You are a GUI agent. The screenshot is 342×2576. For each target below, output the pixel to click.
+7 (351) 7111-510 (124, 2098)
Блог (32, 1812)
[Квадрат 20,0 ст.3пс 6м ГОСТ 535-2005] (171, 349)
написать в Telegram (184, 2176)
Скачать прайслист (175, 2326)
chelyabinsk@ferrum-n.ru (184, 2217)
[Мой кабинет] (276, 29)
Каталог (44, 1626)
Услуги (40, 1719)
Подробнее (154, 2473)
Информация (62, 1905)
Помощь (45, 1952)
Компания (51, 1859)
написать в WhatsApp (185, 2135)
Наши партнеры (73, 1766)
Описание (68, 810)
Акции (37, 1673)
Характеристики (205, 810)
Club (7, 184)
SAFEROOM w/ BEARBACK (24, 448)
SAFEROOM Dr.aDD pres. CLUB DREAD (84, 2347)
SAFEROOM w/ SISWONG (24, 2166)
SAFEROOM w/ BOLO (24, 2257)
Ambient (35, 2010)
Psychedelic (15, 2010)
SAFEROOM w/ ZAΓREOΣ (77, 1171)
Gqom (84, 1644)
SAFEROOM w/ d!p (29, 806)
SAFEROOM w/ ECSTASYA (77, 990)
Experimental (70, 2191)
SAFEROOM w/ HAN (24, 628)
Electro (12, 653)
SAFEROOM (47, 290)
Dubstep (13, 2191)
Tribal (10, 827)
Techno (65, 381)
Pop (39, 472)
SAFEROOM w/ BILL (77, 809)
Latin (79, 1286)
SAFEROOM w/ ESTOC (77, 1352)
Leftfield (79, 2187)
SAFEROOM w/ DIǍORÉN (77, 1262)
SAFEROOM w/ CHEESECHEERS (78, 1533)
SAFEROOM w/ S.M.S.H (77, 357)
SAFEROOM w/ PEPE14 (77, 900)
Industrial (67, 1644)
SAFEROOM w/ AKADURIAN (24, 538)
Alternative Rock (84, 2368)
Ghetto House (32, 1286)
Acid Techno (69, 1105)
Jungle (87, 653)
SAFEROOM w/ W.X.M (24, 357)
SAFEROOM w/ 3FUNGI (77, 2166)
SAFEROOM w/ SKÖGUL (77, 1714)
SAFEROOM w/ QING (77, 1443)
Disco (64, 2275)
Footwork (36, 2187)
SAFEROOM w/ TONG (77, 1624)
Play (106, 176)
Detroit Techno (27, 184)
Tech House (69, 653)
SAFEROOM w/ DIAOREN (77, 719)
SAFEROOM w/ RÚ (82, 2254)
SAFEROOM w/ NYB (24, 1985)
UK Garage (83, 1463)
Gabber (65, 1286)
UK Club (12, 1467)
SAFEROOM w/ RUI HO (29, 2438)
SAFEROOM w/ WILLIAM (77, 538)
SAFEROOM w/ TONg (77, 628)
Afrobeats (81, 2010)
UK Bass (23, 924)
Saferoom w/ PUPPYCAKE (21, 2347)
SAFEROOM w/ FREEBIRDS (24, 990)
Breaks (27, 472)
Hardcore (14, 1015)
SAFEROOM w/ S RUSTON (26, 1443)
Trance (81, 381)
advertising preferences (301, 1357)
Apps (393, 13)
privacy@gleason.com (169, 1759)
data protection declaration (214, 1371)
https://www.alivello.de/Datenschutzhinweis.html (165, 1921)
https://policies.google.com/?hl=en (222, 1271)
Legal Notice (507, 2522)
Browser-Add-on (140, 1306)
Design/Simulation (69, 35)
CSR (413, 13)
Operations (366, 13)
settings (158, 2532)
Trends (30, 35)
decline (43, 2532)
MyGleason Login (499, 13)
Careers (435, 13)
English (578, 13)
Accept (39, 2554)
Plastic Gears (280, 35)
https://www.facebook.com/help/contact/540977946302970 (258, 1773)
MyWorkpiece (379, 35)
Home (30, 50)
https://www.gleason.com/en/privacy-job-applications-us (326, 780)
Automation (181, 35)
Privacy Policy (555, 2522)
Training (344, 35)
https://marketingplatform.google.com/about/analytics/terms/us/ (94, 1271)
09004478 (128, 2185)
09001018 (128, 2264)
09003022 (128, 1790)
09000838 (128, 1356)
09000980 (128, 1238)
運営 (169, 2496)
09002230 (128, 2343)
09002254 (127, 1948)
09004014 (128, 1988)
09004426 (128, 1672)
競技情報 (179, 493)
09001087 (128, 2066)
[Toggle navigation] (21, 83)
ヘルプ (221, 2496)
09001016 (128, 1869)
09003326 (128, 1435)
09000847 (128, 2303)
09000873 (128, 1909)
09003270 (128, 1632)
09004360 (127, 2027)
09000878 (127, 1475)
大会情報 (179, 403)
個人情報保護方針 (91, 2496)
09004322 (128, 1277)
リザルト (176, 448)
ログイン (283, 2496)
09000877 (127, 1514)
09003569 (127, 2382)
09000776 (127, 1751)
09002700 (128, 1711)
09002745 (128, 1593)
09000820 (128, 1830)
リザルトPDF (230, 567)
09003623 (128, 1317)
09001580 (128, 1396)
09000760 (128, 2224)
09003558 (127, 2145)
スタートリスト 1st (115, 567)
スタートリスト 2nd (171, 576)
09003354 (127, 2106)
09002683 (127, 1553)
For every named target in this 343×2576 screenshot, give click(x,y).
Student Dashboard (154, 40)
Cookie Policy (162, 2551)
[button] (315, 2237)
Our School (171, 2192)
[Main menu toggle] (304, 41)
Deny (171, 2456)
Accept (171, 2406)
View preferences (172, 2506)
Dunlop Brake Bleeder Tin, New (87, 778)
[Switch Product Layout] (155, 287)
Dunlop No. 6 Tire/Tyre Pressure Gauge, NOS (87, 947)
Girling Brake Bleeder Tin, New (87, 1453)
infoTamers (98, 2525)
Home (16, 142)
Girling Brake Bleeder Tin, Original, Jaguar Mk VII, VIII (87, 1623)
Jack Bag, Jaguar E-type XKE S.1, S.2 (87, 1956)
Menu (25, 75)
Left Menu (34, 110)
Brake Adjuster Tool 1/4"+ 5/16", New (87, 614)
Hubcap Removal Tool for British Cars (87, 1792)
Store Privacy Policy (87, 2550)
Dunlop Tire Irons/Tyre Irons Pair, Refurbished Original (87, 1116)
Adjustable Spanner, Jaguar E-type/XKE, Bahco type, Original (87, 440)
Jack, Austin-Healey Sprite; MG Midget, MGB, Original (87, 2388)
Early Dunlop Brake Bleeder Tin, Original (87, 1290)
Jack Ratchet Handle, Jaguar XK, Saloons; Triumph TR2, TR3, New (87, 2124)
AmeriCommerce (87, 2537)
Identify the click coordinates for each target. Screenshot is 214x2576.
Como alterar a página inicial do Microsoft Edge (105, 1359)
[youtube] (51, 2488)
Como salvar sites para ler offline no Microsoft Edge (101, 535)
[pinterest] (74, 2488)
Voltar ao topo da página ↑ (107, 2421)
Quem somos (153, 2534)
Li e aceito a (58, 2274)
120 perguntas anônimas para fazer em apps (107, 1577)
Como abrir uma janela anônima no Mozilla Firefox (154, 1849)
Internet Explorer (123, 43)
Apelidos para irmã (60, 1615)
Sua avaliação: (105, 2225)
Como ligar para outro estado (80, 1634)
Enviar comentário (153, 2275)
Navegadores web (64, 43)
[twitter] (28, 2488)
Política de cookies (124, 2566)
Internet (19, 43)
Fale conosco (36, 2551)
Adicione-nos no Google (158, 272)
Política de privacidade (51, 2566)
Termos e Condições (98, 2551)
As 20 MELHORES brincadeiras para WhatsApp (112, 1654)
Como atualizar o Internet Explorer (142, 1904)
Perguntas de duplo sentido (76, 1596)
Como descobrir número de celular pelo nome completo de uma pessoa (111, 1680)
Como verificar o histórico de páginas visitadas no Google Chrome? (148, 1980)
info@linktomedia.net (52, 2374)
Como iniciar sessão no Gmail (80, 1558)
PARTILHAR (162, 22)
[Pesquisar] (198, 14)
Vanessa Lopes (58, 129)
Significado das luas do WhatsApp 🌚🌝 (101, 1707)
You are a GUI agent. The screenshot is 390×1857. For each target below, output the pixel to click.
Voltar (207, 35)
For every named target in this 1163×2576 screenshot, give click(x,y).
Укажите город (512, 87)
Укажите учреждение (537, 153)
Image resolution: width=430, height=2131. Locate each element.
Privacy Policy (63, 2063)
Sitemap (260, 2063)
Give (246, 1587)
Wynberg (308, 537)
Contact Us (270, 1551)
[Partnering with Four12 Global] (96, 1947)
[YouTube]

--------------------------------

Which lines above run from the one containing "09001580 (128, 1396)" to the one containing "Store Privacy Policy (87, 2550)"? Give them again exactly, both ends included.

RESULT FOR THIS EXERCISE »
09001580 (128, 1396)
09000760 (128, 2224)
09003558 (127, 2145)
スタートリスト 1st (115, 567)
スタートリスト 2nd (171, 576)
09003354 (127, 2106)
09002683 (127, 1553)
For every named target in this 343×2576 screenshot, give click(x,y).
Student Dashboard (154, 40)
Cookie Policy (162, 2551)
[button] (315, 2237)
Our School (171, 2192)
[Main menu toggle] (304, 41)
Deny (171, 2456)
Accept (171, 2406)
View preferences (172, 2506)
Dunlop Brake Bleeder Tin, New (87, 778)
[Switch Product Layout] (155, 287)
Dunlop No. 6 Tire/Tyre Pressure Gauge, NOS (87, 947)
Girling Brake Bleeder Tin, New (87, 1453)
infoTamers (98, 2525)
Home (16, 142)
Girling Brake Bleeder Tin, Original, Jaguar Mk VII, VIII (87, 1623)
Jack Bag, Jaguar E-type XKE S.1, S.2 (87, 1956)
Menu (25, 75)
Left Menu (34, 110)
Brake Adjuster Tool 1/4"+ 5/16", New (87, 614)
Hubcap Removal Tool for British Cars (87, 1792)
Store Privacy Policy (87, 2550)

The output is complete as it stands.